Al término del encuentro celebró como uno más, pero quizá con una emoción distinta. Sabía que aquella iba a ser su última vez sobre el césped como integrante de la plantilla del equipo de su vida.
Se despide del club el gran capitán. El jugador que más veces ha vestido la camiseta blanquirroja.
Llegó a la entidad prácticamente cuando esta nacía. El joven de Calahorra apenas era un niño cuando ocupó una plaza en el filial, aunque tardó muy poco en hacerse un hueco en el primer equipo. Dueño de la banda izquierda durante cuatro temporadas, su carrera en blanco y rojo tuvo el paréntesis necesario para cualquier futbolista en crecimiento. Llegaron entonces los éxitos y los ascensos con el Racing de Santander y el Deportivo Alavés, además de una etapa en el Tenerife.
Sin embargo, Iñaki nunca perdió de vista al club que le vio crecer. No era extraño verle en la grada cuando la UD Logroñés jugaba cerca de las ciudades en las que militaba, como Santander o Vitoria. Su vínculo con la entidad nunca se rompió.
Por eso, cuando llegó el momento de volver, no dudó. Regresó sin escuchar otras ofertas y con el mismo objetivo con el que había llegado años atrás: ascender a Segunda División. Y lo consiguió.
En la mejor temporada de la historia de la UD Logroñés, Iñaki fue una pieza fundamental en el ascenso al fútbol profesional. Su rendimiento fue tan sobresaliente que fue considerado uno de los mejores jugadores de su posición en aquella histórica campaña, la única hasta la fecha del club riojano en la categoría de plata.
Después llegaron tiempos difíciles para la entidad. Pero Iñaki nunca abandonó el barco. Pudo hacerlo cuando el equipo cayó al pozo de la Segunda Federación, pero decidió quedarse. Como siempre. Dando ejemplo.
Porque Iñaki Sainz ha sido mucho más que un futbolista para la UD Logroñés.

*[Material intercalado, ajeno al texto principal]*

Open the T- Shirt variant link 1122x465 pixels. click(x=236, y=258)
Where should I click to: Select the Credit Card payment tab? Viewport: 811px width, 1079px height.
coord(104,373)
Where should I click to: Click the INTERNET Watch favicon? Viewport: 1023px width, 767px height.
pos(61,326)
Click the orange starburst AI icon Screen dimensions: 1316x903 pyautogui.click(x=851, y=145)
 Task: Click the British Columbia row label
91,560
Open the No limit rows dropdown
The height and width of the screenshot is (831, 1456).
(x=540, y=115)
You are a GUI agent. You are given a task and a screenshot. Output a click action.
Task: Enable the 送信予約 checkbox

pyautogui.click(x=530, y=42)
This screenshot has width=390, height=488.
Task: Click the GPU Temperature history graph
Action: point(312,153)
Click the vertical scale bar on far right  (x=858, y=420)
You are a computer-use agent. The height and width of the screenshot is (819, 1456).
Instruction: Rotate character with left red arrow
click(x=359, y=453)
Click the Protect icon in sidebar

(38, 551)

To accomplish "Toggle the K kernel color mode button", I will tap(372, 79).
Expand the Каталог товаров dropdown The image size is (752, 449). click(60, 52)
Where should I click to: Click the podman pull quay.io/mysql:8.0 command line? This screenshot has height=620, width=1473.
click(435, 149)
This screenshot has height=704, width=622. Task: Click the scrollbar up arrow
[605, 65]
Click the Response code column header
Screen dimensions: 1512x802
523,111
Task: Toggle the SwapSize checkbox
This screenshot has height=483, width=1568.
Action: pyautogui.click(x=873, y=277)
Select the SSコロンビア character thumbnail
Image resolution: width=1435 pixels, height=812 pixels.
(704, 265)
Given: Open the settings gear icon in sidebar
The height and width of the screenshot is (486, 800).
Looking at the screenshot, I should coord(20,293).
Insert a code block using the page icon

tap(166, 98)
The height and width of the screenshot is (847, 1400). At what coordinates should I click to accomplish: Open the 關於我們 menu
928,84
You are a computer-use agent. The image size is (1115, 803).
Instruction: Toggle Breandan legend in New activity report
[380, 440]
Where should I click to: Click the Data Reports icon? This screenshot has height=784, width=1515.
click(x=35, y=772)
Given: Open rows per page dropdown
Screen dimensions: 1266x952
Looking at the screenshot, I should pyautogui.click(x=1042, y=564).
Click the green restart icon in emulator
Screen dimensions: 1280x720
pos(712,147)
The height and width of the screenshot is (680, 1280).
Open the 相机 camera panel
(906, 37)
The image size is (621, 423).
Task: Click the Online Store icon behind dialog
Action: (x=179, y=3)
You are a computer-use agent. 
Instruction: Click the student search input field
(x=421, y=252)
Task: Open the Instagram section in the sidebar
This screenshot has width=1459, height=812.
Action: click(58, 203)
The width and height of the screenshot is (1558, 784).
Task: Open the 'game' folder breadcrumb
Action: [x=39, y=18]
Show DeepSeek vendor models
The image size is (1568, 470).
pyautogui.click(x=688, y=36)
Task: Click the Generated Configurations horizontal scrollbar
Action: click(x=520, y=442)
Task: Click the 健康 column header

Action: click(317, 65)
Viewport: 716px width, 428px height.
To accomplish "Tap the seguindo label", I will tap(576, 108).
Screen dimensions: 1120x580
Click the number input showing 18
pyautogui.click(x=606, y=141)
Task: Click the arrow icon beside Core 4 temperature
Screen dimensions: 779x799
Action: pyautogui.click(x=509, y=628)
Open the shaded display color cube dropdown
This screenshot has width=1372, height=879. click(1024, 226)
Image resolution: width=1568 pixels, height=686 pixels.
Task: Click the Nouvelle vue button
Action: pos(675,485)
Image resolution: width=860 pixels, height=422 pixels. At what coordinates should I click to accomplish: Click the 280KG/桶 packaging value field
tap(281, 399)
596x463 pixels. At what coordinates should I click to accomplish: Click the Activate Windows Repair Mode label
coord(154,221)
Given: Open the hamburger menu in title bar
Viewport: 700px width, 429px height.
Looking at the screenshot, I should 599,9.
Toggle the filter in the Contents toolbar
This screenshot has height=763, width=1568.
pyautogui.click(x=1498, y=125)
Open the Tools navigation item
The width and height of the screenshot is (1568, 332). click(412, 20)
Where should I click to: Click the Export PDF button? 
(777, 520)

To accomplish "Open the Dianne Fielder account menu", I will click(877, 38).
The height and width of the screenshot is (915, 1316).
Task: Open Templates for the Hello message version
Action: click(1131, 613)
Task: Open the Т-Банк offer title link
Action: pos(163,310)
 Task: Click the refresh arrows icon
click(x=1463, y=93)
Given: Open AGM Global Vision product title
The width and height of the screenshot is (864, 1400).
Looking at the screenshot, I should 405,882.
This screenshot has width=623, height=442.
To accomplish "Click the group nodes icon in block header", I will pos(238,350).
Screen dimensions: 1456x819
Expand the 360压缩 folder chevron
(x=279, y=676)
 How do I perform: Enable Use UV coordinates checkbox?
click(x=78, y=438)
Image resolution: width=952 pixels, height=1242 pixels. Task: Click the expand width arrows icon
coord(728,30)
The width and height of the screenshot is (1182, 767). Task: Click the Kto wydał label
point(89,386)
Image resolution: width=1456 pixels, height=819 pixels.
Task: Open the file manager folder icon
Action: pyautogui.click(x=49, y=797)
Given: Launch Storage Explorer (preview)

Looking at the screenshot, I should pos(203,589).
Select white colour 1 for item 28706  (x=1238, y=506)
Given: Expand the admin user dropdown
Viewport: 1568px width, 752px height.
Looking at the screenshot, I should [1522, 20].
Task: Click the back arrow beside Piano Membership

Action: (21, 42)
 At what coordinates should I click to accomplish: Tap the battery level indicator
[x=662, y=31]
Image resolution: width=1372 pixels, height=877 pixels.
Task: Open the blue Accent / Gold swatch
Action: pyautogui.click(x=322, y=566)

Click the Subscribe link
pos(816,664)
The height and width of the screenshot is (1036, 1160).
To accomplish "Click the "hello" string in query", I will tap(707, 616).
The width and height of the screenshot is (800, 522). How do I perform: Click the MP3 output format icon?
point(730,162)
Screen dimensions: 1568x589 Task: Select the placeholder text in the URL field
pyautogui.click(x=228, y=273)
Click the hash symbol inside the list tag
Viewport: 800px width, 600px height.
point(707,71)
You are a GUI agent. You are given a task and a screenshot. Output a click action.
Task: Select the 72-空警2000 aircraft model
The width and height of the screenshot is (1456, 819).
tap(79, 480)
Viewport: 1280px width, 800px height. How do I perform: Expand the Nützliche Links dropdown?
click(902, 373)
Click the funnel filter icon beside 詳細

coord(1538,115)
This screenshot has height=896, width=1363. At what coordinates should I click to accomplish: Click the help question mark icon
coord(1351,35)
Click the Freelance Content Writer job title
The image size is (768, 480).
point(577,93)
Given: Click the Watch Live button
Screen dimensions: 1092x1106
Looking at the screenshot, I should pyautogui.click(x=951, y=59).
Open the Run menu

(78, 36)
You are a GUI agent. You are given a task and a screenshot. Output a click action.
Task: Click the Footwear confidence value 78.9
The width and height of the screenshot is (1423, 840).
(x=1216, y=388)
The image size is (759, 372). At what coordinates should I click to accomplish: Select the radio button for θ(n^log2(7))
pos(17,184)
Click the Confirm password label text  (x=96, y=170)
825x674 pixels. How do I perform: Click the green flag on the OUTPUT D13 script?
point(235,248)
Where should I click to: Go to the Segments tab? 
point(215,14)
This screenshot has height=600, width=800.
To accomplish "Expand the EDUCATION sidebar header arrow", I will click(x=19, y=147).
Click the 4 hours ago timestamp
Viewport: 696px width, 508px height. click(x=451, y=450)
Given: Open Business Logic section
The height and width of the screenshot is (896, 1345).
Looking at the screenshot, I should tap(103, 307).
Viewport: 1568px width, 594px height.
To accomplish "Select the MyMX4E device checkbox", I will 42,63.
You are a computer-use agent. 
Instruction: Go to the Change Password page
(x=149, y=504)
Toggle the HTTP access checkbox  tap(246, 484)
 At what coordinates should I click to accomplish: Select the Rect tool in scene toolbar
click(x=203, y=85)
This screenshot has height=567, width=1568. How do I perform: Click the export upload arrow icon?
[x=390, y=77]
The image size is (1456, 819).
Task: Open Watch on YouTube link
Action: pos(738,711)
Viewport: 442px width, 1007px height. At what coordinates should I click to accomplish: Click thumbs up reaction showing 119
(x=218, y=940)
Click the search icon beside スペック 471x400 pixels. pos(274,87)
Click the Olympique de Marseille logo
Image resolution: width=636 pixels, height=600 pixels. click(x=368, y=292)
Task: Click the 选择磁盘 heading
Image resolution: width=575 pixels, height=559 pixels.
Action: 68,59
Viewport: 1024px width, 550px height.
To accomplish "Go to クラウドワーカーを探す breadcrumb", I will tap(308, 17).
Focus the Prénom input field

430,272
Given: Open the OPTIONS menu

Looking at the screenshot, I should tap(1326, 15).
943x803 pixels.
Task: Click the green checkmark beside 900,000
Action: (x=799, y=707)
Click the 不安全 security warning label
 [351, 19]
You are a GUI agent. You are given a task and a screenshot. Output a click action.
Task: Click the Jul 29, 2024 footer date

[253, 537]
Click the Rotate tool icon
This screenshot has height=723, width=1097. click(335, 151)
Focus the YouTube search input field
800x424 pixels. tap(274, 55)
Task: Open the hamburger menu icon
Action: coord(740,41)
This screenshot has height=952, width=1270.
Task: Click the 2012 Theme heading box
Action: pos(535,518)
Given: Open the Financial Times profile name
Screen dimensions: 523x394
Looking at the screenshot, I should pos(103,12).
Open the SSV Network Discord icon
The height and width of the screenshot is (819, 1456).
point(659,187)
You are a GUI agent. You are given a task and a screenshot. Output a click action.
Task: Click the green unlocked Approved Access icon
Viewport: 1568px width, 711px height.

Ha sido un referente dentro y fuera del campo. Un ejemplo como jugador, como capitán y como persona. De esos futbolistas que siempre dan la cara, tanto en los momentos de gloria como en los más complicados.
Va a costar acostumbrarse a una plantilla en la que el dorsal 16 no lleve su nombre.
Leyenda de la UD Logroñés e ídolo del fútbol riojano, su nombre quedará grabado con letras de oro en la historia del club.
321 partidos. 25 goles. Una vida defendiendo la blanquirroja.
Gracias por todo, capitán. Gracias, Iñaki.